═══ RECORDS FOR THE EXERCISE ═══

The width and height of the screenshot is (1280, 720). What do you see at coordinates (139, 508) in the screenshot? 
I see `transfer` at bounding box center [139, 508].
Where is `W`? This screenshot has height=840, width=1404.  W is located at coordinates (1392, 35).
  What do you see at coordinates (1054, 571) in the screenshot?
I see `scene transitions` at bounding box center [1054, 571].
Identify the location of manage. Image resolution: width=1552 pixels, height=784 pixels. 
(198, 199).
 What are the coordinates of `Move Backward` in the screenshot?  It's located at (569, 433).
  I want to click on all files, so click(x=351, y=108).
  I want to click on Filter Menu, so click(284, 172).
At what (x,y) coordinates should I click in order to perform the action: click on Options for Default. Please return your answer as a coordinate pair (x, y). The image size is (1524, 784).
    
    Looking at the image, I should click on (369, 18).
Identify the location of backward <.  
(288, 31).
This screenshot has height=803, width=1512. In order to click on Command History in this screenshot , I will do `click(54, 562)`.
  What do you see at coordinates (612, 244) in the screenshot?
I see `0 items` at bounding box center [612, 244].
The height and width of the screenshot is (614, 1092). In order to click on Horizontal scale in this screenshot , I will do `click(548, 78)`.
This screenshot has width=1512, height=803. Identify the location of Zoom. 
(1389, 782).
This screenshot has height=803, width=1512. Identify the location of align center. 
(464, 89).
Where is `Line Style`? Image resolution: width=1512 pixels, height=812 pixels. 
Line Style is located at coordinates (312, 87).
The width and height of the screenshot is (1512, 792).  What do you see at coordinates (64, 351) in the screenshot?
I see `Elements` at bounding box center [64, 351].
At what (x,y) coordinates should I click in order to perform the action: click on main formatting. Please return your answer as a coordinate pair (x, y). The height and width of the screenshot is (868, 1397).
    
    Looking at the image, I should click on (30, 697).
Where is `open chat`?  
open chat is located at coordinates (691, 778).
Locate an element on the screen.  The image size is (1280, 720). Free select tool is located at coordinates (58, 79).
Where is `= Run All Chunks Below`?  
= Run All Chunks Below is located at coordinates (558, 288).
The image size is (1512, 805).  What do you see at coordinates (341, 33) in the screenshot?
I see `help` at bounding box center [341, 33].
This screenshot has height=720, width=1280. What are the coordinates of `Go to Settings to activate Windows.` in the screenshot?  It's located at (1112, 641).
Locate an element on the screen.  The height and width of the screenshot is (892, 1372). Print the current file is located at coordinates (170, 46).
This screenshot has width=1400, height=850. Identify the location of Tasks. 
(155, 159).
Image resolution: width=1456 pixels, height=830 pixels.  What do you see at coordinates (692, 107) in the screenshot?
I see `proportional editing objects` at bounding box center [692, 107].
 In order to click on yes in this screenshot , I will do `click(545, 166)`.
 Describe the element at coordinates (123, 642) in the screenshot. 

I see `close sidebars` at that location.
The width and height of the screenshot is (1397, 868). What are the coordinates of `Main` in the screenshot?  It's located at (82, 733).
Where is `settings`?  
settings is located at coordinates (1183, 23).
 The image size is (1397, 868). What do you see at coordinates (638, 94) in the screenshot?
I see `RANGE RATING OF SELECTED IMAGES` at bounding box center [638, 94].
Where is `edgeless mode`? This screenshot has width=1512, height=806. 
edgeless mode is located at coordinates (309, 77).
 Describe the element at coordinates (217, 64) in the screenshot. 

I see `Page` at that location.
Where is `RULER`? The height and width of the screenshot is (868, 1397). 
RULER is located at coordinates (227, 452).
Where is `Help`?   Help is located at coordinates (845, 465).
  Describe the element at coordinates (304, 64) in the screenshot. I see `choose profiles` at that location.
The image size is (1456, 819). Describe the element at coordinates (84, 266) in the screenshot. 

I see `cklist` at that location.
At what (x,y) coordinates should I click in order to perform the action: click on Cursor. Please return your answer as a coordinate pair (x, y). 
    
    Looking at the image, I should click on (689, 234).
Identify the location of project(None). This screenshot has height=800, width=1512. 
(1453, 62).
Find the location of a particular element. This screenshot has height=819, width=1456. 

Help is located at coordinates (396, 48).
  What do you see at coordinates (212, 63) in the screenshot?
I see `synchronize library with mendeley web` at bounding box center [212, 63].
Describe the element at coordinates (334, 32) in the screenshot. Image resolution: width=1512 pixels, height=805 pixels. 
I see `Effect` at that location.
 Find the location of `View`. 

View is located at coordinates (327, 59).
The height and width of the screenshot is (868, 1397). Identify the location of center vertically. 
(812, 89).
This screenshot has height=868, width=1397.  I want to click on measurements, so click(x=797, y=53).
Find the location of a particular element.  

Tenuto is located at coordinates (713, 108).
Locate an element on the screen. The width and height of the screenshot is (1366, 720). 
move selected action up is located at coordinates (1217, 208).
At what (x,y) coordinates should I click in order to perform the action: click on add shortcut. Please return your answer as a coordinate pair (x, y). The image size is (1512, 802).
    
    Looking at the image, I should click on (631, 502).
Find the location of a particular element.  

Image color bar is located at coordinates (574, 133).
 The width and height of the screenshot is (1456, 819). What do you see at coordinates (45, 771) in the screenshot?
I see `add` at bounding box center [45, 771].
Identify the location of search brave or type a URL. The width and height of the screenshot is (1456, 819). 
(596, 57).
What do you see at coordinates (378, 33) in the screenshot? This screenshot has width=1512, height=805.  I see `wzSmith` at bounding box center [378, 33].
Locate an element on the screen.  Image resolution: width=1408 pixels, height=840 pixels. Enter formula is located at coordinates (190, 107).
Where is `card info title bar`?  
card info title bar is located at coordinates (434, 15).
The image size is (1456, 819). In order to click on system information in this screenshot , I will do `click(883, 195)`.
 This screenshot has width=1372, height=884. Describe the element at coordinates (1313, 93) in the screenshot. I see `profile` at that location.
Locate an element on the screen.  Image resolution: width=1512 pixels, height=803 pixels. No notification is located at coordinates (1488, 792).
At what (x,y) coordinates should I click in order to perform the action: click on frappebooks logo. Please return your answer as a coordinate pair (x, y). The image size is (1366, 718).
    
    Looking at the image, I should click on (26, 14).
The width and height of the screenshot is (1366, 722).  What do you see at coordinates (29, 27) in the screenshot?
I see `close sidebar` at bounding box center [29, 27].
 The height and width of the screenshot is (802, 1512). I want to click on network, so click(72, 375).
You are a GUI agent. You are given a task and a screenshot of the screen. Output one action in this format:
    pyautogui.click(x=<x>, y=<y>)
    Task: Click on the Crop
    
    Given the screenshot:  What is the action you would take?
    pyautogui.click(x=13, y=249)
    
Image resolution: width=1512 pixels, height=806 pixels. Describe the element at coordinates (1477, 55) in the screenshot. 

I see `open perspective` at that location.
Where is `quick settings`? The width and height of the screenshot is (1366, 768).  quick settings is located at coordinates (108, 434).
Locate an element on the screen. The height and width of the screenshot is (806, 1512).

═══

▸ **WRITTEN INSTRUCTION**
Select every row above that contains the word "pixels" and copy each one out in full.

▸ **ANSWER TO THE EXERCISE**
Identify the location of manage. Image resolution: width=1552 pixels, height=784 pixels. 
Where is `Line Style`? Image resolution: width=1512 pixels, height=812 pixels. 
Image resolution: width=1456 pixels, height=830 pixels.  What do you see at coordinates (692, 107) in the screenshot?
Describe the element at coordinates (334, 32) in the screenshot. Image resolution: width=1512 pixels, height=805 pixels. 
Locate an element on the screen.  Image resolution: width=1408 pixels, height=840 pixels. Enter formula is located at coordinates (190, 107).
Locate an element on the screen.  Image resolution: width=1512 pixels, height=803 pixels. No notification is located at coordinates (1488, 792).
Image resolution: width=1512 pixels, height=806 pixels. Describe the element at coordinates (1477, 55) in the screenshot. 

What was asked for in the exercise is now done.